夏目はこの現状にそぐわない美しい笑みを浮かべた。

「依頼人があなたのことを知っていたのよ、あなたが仲西雄大を射殺する場所も、あなたの行動を全て把握してたわ。だから、私はその情報を利用して射殺する現場の写真を仲間に撮らせてあなたからお金を揺さぶるための材料を手に入れたわけ」

なぜ夏目の依頼人は俺の行動を全てを把握しているのかを夏目に聞いてみたが、夏目の依頼人は覆面をしているらしく正体は不明で先ほどの内容以外は聞かされていないらしい。

「謎だらけだな」

と俺が言葉を放つと夏目は風で花が揺れるようにくすりと笑いながら言葉を放った。

「そうね、謎だらけだわ。
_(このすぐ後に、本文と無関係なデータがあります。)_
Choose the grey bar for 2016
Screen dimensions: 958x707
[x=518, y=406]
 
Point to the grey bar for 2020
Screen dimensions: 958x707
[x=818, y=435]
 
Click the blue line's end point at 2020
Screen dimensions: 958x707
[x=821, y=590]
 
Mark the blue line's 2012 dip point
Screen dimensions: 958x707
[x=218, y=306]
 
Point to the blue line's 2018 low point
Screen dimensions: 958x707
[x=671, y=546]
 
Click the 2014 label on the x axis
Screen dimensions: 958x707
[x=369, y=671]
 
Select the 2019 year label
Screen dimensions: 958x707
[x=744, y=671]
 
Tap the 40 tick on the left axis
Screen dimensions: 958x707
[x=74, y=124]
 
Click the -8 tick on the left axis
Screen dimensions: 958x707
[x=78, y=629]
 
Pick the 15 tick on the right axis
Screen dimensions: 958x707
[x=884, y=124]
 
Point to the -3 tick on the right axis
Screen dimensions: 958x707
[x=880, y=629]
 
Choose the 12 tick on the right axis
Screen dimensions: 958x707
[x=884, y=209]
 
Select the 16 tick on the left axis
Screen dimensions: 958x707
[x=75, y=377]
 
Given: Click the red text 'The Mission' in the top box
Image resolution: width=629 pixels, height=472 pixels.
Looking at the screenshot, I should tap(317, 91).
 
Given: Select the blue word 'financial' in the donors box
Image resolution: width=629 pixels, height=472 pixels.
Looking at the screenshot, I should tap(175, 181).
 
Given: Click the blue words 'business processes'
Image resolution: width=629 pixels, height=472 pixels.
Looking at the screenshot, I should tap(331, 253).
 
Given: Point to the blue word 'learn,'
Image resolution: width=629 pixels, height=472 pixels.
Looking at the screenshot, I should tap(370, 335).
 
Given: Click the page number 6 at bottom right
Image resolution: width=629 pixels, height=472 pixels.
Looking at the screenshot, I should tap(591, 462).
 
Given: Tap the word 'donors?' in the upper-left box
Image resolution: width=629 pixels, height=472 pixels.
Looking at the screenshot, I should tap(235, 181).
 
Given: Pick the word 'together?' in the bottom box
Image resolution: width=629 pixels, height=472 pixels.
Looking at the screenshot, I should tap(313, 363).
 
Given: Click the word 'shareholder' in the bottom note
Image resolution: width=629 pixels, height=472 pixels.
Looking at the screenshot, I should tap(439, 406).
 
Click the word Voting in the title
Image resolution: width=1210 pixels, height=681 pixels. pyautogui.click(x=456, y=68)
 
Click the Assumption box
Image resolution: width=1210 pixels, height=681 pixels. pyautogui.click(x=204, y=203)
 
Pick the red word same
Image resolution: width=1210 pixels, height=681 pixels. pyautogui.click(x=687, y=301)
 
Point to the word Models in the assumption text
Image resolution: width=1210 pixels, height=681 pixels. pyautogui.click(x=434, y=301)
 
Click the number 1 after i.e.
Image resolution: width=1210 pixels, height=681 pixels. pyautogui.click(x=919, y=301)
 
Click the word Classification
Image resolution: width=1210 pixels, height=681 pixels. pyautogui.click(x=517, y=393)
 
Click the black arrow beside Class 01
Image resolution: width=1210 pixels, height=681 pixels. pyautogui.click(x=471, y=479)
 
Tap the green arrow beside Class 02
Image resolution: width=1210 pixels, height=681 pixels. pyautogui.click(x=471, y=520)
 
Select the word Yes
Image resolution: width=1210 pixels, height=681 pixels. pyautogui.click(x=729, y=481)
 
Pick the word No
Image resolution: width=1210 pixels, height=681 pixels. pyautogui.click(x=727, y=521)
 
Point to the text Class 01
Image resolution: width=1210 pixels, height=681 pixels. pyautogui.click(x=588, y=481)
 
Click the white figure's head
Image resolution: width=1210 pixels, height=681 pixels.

そろそろ雑談は終わりにしてお金をくださいな」

夏目とスーツを着た男は拳銃を取り出して俺に向けた。

「依頼人に内緒でこんなことしてもいいのか??」

と俺が夏目に向けて放つが、夏目は涼しい顔で答えた。

「依頼人から許可はもらっているから大丈夫よ、心配してくれてありがとう」

俺は夏目の発言に苦笑した。

「夏目くんはよっぽど金がすきなんだな」

すると、夏目は俺の発言を軽く否定した。

「少し違うわ、私はただお金に依存してるだけよ。好きなわけではないわ」

次は俺が夏目の発言を軽く否定した。

「依存と好きは同じ意味だろう」

すると夏目はわざとらしく驚いた表情をしながら言葉を放った。

「そうなの??知らなかったわ」

俺の目からは無邪気な少女のように見えた。